Recall that at the attention (attention) layer of the Transformer, each token is an attention to a finite number of tokens in the previous sequence. The paper mentions that the context length of the GPT-2 model is 1024 tokens, which is an improvement over the 512 of GPT-1. In other words, tokens are the basic units that serve as input to the Linguistic Long-Term Memory (LLM) model. Tokenization is the process of converting raw strings in Python into lists of tokens and vice versa. To give one other popular example of the ubiquity of this abstraction, if you view [Llama 2The] paper, again, search for "markers" and you get 63 mentions. For example, the paper claims that they trained on two trillion markers and so on.

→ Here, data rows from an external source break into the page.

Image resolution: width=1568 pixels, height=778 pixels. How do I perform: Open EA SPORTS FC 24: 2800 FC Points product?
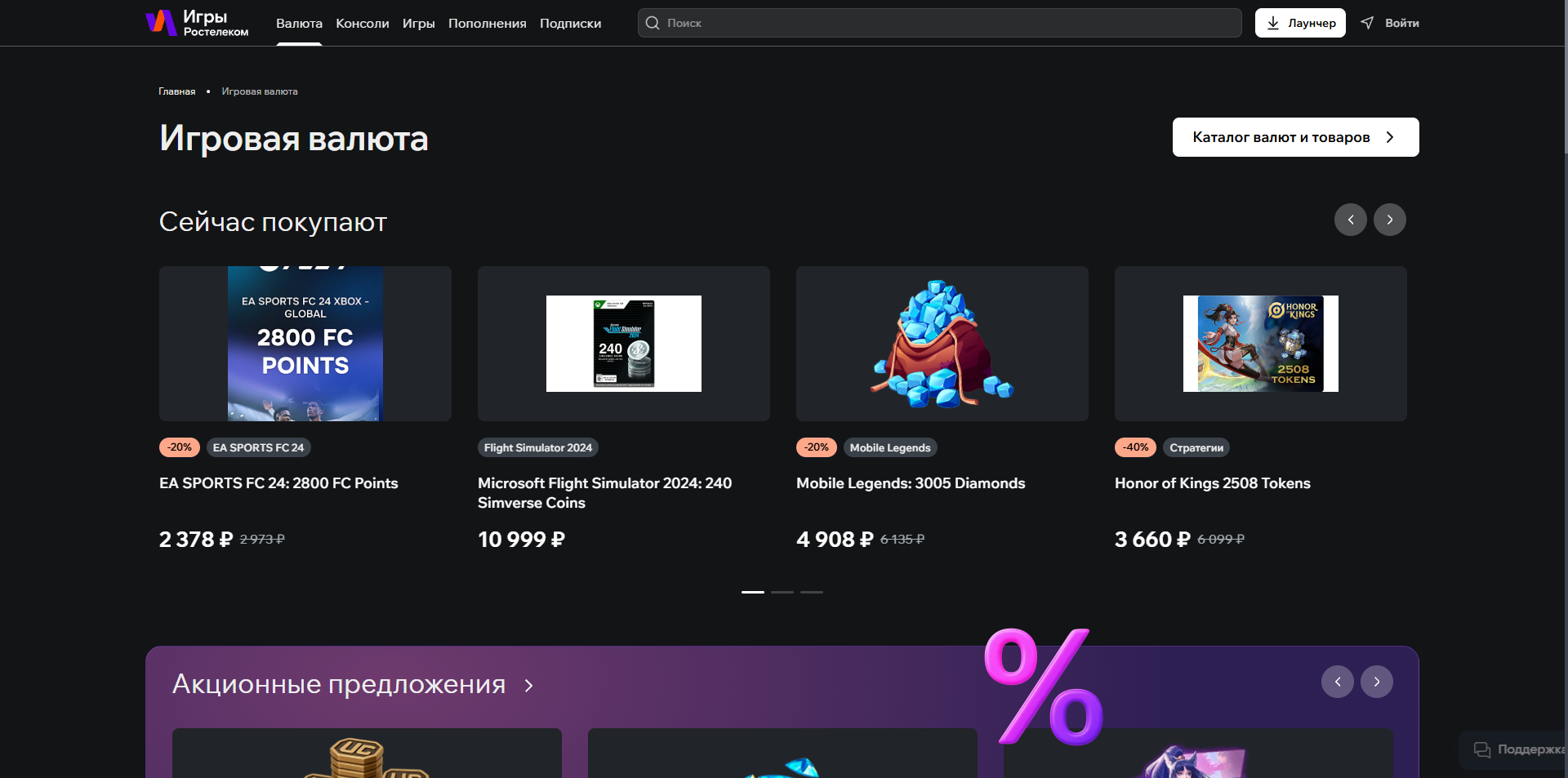(278, 483)
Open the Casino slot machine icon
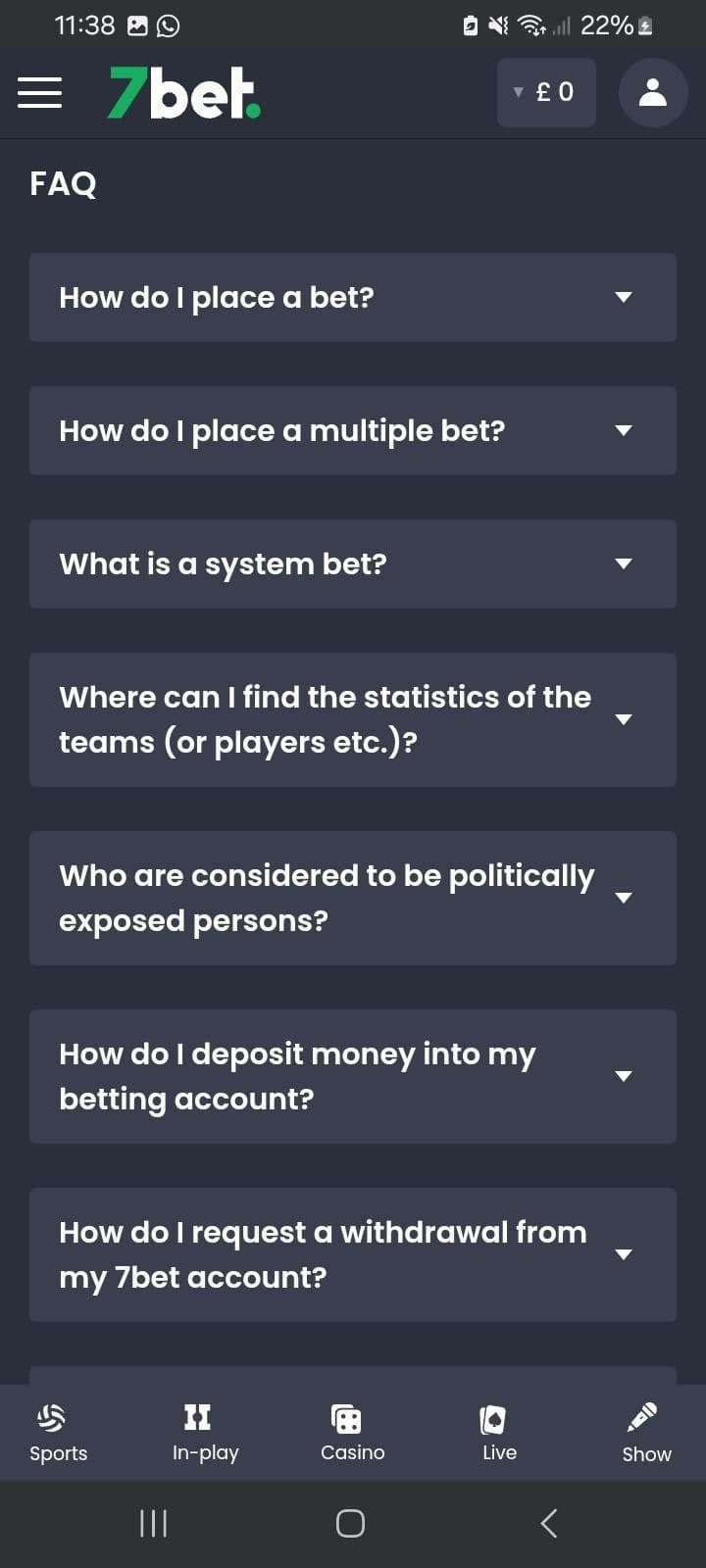Viewport: 706px width, 1568px height. 351,1419
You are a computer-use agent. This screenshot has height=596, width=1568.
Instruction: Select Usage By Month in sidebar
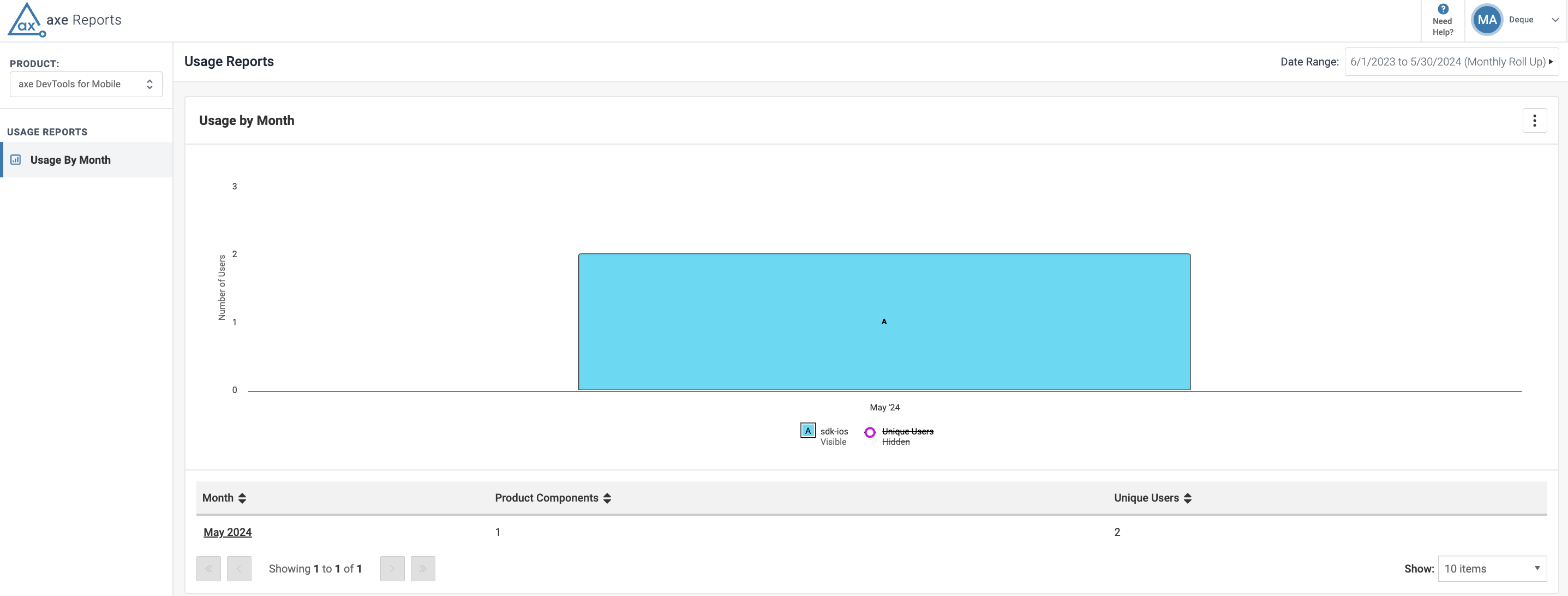click(70, 160)
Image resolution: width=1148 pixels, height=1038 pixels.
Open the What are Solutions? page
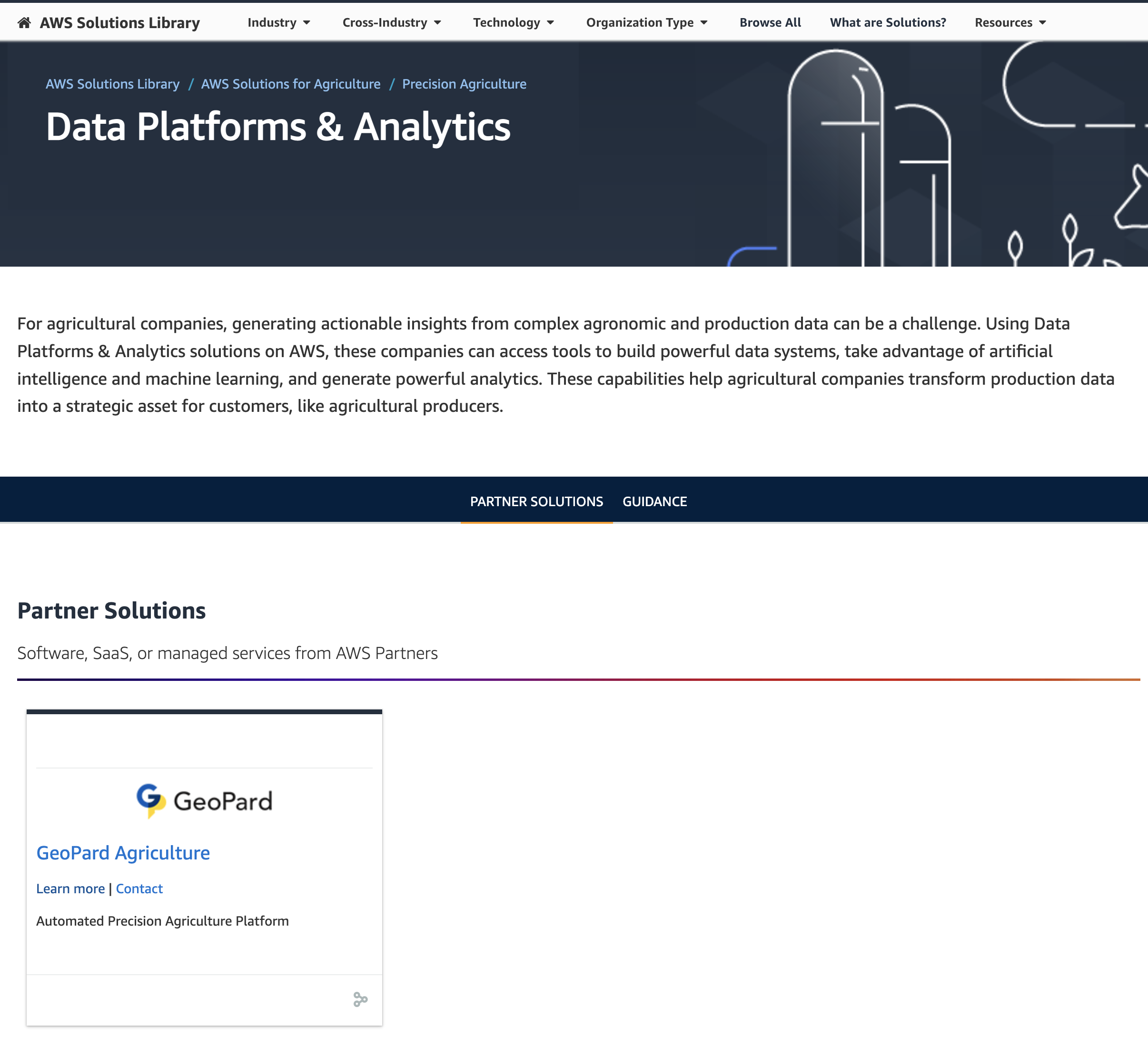(x=887, y=22)
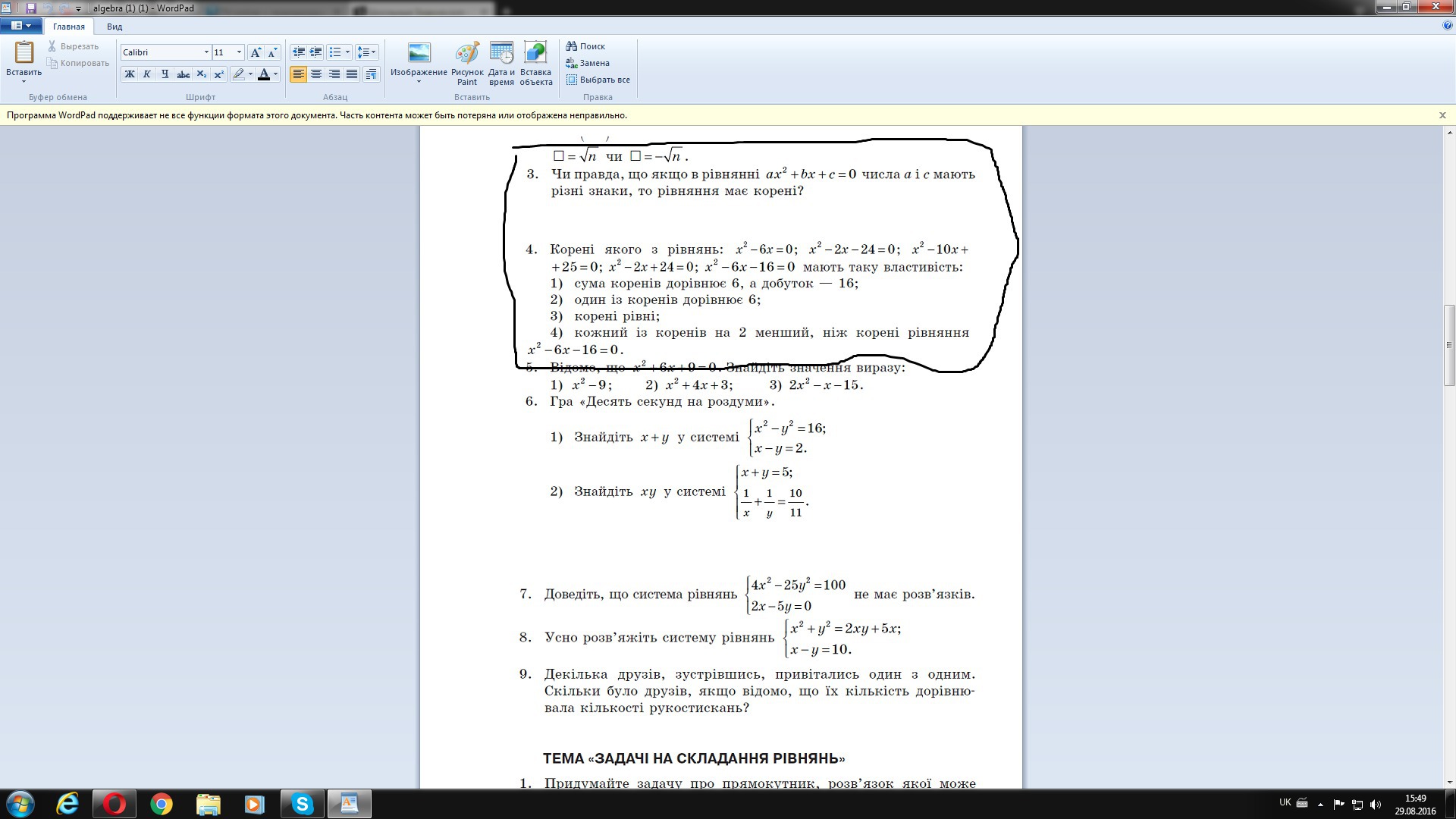Viewport: 1456px width, 819px height.
Task: Insert a Paint drawing (Рисунок Paint)
Action: 466,55
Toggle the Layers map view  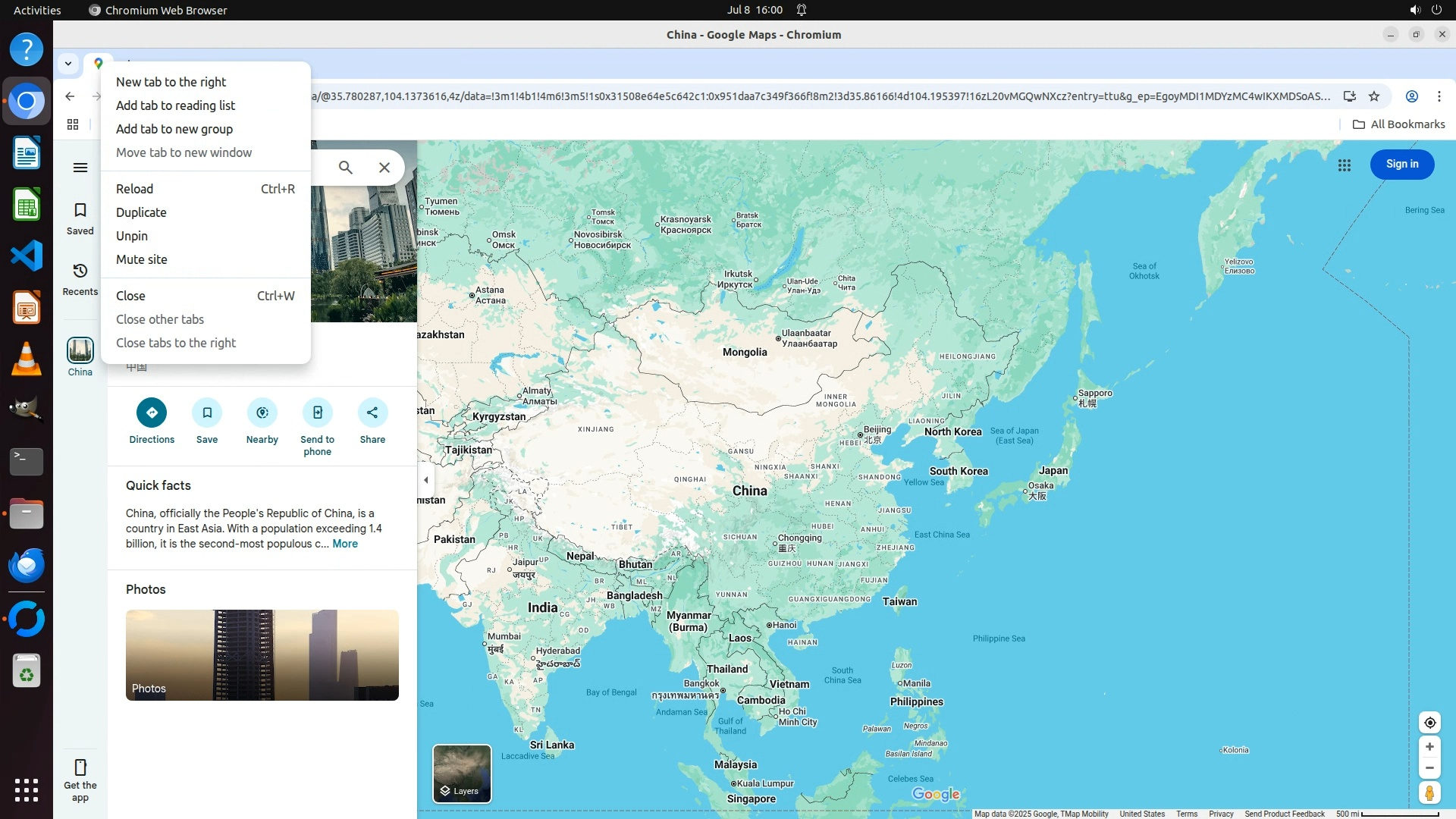(462, 774)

Before we dive into the implementation details, let's briefly explore why we need to delve into the tokenization process. Tokenization is at the heart of many of the oddities in LLMs, and I recommend that we don't take it lightly. Many problems that seem to be related to the structure of neural networks actually originate from tokenization. Here are a few examples:
- Why can't LLM spell words correctly?
- Why can't LLM accomplish simple string processing tasks such as string inversion?
- Why does LLM perform poorly when dealing with non-English languages (e.g. Japanese)?
- Why does LLM perform poorly when performing simple arithmetic operations?
- Why does GPT-2 have extra difficulty programming in Python?
- Why does my LLM suddenly stop working when it encounters the string ""?
- What is this strange warning I'm getting about "trailing spaces"?
- When I ask about "SolidGoldMagikarp", why does LLM crash?
- Why should I prefer to use YAML over JSON to interact with LLMs?
- Why is LLM not actually a true end-to-end language model?
- What exactly is the root cause of suffering?
We'll return to these topics at the end of the video.
Next, let's load this [Tokenization Online Tool] The advantage of this online tool is that the tokenization process takes place in real time in your web browser, so you can easily enter a text string into the input box and immediately see the results of the tokenization on the right side. The top of the page shows that we are currently using
gpt2
tokenizer, we can see that the string in the example is being broken down into 300 tokens. These tokens are clearly displayed in different colors:For example, the string "Tokenization" is encoded as token 30642, followed by token 1634. the index of the token "is" (note that there are three characters here, including the preceding space, which is important!) The index of the token is 318. note the space, as it is indeed present in the string and must be tokenized along with all other characters, but is usually omitted for visual clarity. You can toggle the visualization of spaces at the bottom of the tool. Similarly, the token "at" is 379, "the" is 262, and so on.
Next, let's look at a simple arithmetic example. Here we find that numbers may be broken down by the tokenizer in inconsistent ways. For example, the number 127 is broken down into a single token consisting of three characters, while the number 677 is broken down into two tokens: the token " 6" (again, note the leading space!) and the token "77". We rely on large language models to understand this arbitrariness. The model must learn, both in its parameters and during training, that the two tokens ("6" and "77") actually combine to represent the number 677. Similarly, if the LLM wants to predict that the result of this addition will be the number 804, it must output the number in two steps: first, it emits the token "8", and then the token "04". Note that all of these decompositions appear to be completely arbitrary. In the example below, we see that 1275 is decomposed into "12" and "75", 6773 is actually two tokens "6" and "773", and 8041 is decomposed into "8" and "041".
(To be continued...) (TODO: Unless we find a way to automatically generate this content from videos, we'll probably continue this.)